• **AIM**: Reproduce all of the following records word for word, keeping their order and line breaks.

───

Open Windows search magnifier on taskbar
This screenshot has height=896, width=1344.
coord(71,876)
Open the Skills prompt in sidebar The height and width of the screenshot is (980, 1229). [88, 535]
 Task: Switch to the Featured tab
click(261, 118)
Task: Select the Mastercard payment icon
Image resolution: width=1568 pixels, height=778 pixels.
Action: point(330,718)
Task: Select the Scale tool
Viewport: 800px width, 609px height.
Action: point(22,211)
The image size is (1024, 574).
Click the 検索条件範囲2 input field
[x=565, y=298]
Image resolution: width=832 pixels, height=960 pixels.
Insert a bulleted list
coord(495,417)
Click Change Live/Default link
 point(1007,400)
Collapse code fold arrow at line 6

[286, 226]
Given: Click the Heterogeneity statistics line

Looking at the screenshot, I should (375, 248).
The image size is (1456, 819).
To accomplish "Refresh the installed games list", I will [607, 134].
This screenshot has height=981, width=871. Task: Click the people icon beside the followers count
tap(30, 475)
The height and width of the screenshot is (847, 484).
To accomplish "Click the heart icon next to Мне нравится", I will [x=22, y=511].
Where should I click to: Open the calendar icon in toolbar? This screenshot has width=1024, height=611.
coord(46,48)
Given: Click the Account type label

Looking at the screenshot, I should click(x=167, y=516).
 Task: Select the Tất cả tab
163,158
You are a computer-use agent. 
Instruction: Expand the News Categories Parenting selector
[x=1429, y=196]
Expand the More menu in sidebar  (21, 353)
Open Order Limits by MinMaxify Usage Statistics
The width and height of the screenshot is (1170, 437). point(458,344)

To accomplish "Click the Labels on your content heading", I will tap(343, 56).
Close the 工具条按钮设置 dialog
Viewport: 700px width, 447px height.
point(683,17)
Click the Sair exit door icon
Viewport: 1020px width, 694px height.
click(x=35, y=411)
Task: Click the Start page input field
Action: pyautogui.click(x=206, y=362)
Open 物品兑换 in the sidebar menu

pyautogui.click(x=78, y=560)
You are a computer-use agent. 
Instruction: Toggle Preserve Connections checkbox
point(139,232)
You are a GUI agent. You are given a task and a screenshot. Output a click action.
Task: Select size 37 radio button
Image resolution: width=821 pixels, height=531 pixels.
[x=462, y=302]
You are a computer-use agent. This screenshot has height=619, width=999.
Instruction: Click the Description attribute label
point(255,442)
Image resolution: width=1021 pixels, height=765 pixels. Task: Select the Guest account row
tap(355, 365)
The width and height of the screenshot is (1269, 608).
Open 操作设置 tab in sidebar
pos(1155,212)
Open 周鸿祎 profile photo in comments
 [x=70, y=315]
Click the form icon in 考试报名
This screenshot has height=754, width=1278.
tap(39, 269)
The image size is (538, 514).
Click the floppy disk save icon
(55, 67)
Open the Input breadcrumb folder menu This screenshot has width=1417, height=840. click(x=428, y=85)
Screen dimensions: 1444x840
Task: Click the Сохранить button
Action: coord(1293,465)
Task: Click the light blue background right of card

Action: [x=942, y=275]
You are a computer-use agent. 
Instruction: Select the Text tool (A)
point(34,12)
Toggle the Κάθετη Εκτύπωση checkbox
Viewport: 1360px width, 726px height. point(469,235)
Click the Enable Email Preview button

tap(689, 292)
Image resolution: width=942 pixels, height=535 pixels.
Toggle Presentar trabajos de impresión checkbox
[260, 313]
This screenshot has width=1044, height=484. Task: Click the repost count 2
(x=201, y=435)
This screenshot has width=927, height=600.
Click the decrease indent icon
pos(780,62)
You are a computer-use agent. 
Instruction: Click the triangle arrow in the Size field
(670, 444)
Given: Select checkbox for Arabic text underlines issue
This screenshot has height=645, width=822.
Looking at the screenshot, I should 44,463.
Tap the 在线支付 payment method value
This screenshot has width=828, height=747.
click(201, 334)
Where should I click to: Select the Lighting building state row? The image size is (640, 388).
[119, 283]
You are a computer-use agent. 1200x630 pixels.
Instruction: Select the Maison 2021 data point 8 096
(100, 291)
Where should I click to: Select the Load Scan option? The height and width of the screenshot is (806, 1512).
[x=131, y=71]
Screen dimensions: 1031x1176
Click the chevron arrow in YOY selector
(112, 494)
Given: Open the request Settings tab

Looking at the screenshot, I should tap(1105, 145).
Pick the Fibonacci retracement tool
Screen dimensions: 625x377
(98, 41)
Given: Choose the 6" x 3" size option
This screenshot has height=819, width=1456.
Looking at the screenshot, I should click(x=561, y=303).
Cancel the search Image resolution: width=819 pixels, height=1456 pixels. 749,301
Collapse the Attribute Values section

───

• **RESPONSE TO THE TASK**:
Open Windows search magnifier on taskbar
This screenshot has height=896, width=1344.
coord(71,876)
Open the Skills prompt in sidebar The height and width of the screenshot is (980, 1229). [88, 535]
 Task: Switch to the Featured tab
click(261, 118)
Task: Select the Mastercard payment icon
Image resolution: width=1568 pixels, height=778 pixels.
Action: point(330,718)
Task: Select the Scale tool
Viewport: 800px width, 609px height.
Action: point(22,211)
The image size is (1024, 574).
Click the 検索条件範囲2 input field
[x=565, y=298]
Image resolution: width=832 pixels, height=960 pixels.
Insert a bulleted list
coord(495,417)
Click Change Live/Default link
 point(1007,400)
Collapse code fold arrow at line 6

[286, 226]
Given: Click the Heterogeneity statistics line

Looking at the screenshot, I should (375, 248).
The image size is (1456, 819).
To accomplish "Refresh the installed games list", I will [607, 134].
This screenshot has height=981, width=871. Task: Click the people icon beside the followers count
tap(30, 475)
The height and width of the screenshot is (847, 484).
To accomplish "Click the heart icon next to Мне нравится", I will [x=22, y=511].
Where should I click to: Open the calendar icon in toolbar? This screenshot has width=1024, height=611.
coord(46,48)
Given: Click the Account type label

Looking at the screenshot, I should click(x=167, y=516).
 Task: Select the Tất cả tab
163,158
You are a computer-use agent. 
Instruction: Expand the News Categories Parenting selector
[x=1429, y=196]
Expand the More menu in sidebar  (21, 353)
Open Order Limits by MinMaxify Usage Statistics
The width and height of the screenshot is (1170, 437). point(458,344)

To accomplish "Click the Labels on your content heading", I will tap(343, 56).
Close the 工具条按钮设置 dialog
Viewport: 700px width, 447px height.
point(683,17)
Click the Sair exit door icon
Viewport: 1020px width, 694px height.
click(x=35, y=411)
Task: Click the Start page input field
Action: pyautogui.click(x=206, y=362)
Open 物品兑换 in the sidebar menu

pyautogui.click(x=78, y=560)
You are a computer-use agent. 
Instruction: Toggle Preserve Connections checkbox
point(139,232)
You are a GUI agent. You are given a task and a screenshot. Output a click action.
Task: Select size 37 radio button
Image resolution: width=821 pixels, height=531 pixels.
[x=462, y=302]
You are a computer-use agent. This screenshot has height=619, width=999.
Instruction: Click the Description attribute label
point(255,442)
Image resolution: width=1021 pixels, height=765 pixels. Task: Select the Guest account row
tap(355, 365)
The width and height of the screenshot is (1269, 608).
Open 操作设置 tab in sidebar
pos(1155,212)
Open 周鸿祎 profile photo in comments
 [x=70, y=315]
Click the form icon in 考试报名
This screenshot has height=754, width=1278.
tap(39, 269)
The image size is (538, 514).
Click the floppy disk save icon
(55, 67)
Open the Input breadcrumb folder menu This screenshot has width=1417, height=840. click(x=428, y=85)
Screen dimensions: 1444x840
Task: Click the Сохранить button
Action: coord(1293,465)
Task: Click the light blue background right of card

Action: [x=942, y=275]
You are a computer-use agent. 
Instruction: Select the Text tool (A)
point(34,12)
Toggle the Κάθετη Εκτύπωση checkbox
Viewport: 1360px width, 726px height. point(469,235)
Click the Enable Email Preview button

tap(689, 292)
Image resolution: width=942 pixels, height=535 pixels.
Toggle Presentar trabajos de impresión checkbox
[260, 313]
This screenshot has width=1044, height=484. Task: Click the repost count 2
(x=201, y=435)
This screenshot has width=927, height=600.
Click the decrease indent icon
pos(780,62)
You are a computer-use agent. 
Instruction: Click the triangle arrow in the Size field
(670, 444)
Given: Select checkbox for Arabic text underlines issue
This screenshot has height=645, width=822.
Looking at the screenshot, I should 44,463.
Tap the 在线支付 payment method value
This screenshot has width=828, height=747.
click(201, 334)
Where should I click to: Select the Lighting building state row? The image size is (640, 388).
[119, 283]
You are a computer-use agent. 1200x630 pixels.
Instruction: Select the Maison 2021 data point 8 096
(100, 291)
Where should I click to: Select the Load Scan option? The height and width of the screenshot is (806, 1512).
[x=131, y=71]
Screen dimensions: 1031x1176
Click the chevron arrow in YOY selector
(112, 494)
Given: Open the request Settings tab

Looking at the screenshot, I should tap(1105, 145).
Pick the Fibonacci retracement tool
Screen dimensions: 625x377
(98, 41)
Given: Choose the 6" x 3" size option
This screenshot has height=819, width=1456.
Looking at the screenshot, I should click(x=561, y=303).
Cancel the search Image resolution: width=819 pixels, height=1456 pixels. 749,301
Collapse the Attribute Values section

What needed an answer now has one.